Les émissions contemporaines sont essentiellement tout-masculin, comme “Garfield”, ou sont organisés sur ce que j’appelle le principe de la Schtroumphette : un groupe d’amis mecs qui est rehaussé par une femme isolée, définie de manière stéréotypée” (ma traduction)
Contemporary shows are either essentially all-male, like “Garfield,” or are organized on what I call the Smurfette principle: a group of male buddies will be accented by a lone female, stereotypically defined”.

DETREZ, Christine. « Il était une fois le corps… », Sociétés contemporaines, vol. 3, no. 59-60, 2005, p. 161‑77.

Le corps de la science est un corps dit neutre. Mais un corps dit neutre, posé comme norme, comme étalon, est le produit d’un ensemble de choix : le modèle pour la science, qui sert à expliquer et comprendre tous les corps, est un corps d’homme blanc

BARTKY, Sandra Lee. Femininity & Domination. Studies in the Phenomenology of Oppression. New York, Londres : Routledge, 1990.

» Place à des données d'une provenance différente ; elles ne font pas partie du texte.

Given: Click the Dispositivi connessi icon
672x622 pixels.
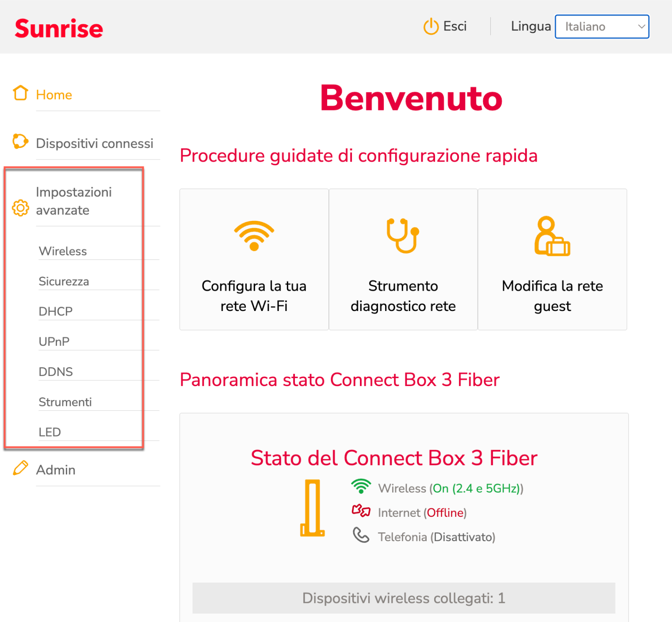Looking at the screenshot, I should [20, 141].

Je dois enduire mon corps de cent crèmes, chacune désignée pour agir contre une déficience différente, je dois l’huiler, le gommer, le raser, l’épiler, le désodoriser, le couler dans le teint juste, le réduire entièrement grâce des régimes spartiates, ou alors le pomper de silicone. Je dois essayer de le re-sculpter selon l’idéal au travers d’une douzaine d’exercices punitifs. Si ces traitements maison échouent, je dois emmener mon corps au salon de la silhouette, ou inévitablement, pour c/eux/elles qui peuvent se le permettre, chez le chirurgien esthétique. Il n’y a pas de “temps mort” dans ma journée pendant lequel je ne me trouve pas sous l’impératif de m’améliorer: quand j’attends le bus, je dois aspirer les muscles de mon abdomen pour les rendre “toniques” ; quand je suis au téléphone, je dois décrire des cercles avec mes pieds pour affiner mes chevilles. Toutes ces choses doivent précéder l’application de maquillage, un art qui vise, une fois encore, à cacher une myriade de défauts”. (ma traduction)
I must cream my body with a thousand creams, each designed to act against a different deficiency, oil it, pumice it, powder it, shave it, pluck it, depilate it, deodorize it, ooze it into just the right foundation, reduce it overall through spartan dieting or else pump it up with silicon. I must try to resculpture it on the ideal through dozens of punishing exercises. If home measures fail, I must take it to the figure salon, or inevitably, for those who can afford it, the plastic surgeon. There is no “dead time” in my day during which I do not stand under the imperative to improve myself: While waiting for the bus, I am to suck the muscles of my abdomen in and up to lend them ”tone”; while talking on the telephone I am bidden to describe circles in the air with my feet to slim down my ankles. All these things must be done prior to the application of make-up, an art which aims, once again, to hide a myriad of deficiencies.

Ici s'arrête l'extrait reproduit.